With each of the sidewalks above, you might encounter parked cars, street vendors, supply trucks, and any number of other obstacles. Better keep your head up and get ready to weave! In short, life as a pedestrian in Amman is an interesting contrast to the experience in many Canadian cities. While active transportation infrastructure may vary in its quality, it hasn’t been enough to stop our group from trekking through Amman’s eclectic streets.
Alleyways
What do you think of when the word “alleyway” is used? While many of us picture trash bins, grime, and rain falling on a dark evening (possibly thanks to the Spiderman films), alleyways in Amman can be lively urban places. On a walk through the downtown, our group had the chance to experience alleyways that challenged our prior understanding of just what they could be. In a city where space is at a premium, certain alleyways have turned into bustling retail areas complete with shops, restaurants, and cafes. In one such alleyway, our group took part in our first kanafeh experience (which is worthy of its own blog post). Here, the kanafeh store opened into an alleyway connecting two streets, with the area filled with waiting patrons, vendors, and locals and tourists alike enjoying their snack. Do alleyways have to be places to avoid? Our experience in Amman might say otherwise.
Shawarma and falafel
After a day of walking, it is no surprise that our team needs a quick snack to charge up with. Thankfully, Amman has us covered with two of its most delicious street foods: shawarma and falafel. At the risk of not doing justice to either, here’s a brief rundown of what you’re ordering. Shawarma is a meat, usually beef or chicken, that is roasted on a vertical spit and shaved off to order. The tender, flavourful meat is then typically served in a wrap complete with vegetables, such as pickles and lettuce, and a garlicky sauce. I give bonus points if the wrap is grilled on a flat top grill, in order to give the wrap a toasty exterior.

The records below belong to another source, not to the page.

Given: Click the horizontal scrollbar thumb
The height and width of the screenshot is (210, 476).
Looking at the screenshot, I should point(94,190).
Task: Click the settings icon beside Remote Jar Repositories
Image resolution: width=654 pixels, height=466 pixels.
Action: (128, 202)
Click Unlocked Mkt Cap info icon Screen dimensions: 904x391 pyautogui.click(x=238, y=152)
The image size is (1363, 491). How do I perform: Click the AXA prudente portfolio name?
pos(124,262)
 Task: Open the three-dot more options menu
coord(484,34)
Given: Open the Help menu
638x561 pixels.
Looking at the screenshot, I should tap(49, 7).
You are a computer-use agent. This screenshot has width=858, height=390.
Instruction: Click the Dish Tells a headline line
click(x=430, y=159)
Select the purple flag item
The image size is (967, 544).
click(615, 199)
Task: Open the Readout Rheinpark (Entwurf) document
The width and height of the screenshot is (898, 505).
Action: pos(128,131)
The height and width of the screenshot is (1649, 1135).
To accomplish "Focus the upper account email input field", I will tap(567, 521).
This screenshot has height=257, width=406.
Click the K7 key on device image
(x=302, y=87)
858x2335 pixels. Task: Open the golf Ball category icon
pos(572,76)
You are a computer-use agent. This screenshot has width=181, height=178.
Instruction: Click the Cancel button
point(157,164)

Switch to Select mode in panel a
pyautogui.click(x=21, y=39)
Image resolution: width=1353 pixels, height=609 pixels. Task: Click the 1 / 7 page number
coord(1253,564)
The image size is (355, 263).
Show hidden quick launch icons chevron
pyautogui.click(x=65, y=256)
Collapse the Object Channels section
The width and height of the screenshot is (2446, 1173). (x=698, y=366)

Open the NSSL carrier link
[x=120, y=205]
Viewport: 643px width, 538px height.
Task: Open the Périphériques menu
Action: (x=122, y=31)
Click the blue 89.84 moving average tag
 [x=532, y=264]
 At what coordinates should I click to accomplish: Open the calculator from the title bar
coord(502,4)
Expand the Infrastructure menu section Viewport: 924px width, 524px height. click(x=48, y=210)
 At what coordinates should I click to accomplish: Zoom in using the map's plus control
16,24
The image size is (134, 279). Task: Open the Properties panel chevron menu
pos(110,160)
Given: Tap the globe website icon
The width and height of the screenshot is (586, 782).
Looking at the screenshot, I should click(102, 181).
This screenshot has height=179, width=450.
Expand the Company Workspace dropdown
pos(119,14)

Falafel is a deep-fried ball made of a chickpea mixture, which is served hot either on its own or in a wrap. Get ready for the Canadian’s explanation: I’d liken it to a savoury Timbit (somewhere, a falafel cook is horrified). While the falafel itself is an unpretentiously tasty eat, I have been captivated each time with watching the chefs prepare each piece. From a large tray of the chickpea mix, the cook scoops up and forms the fritter before transferring it to a vat of hot oil. The speed at which this is done is incredible, and the entire process appears as one quick, easy movement. Minutes later, the falafel are pulled from the fryer, and you’re ready to enjoy!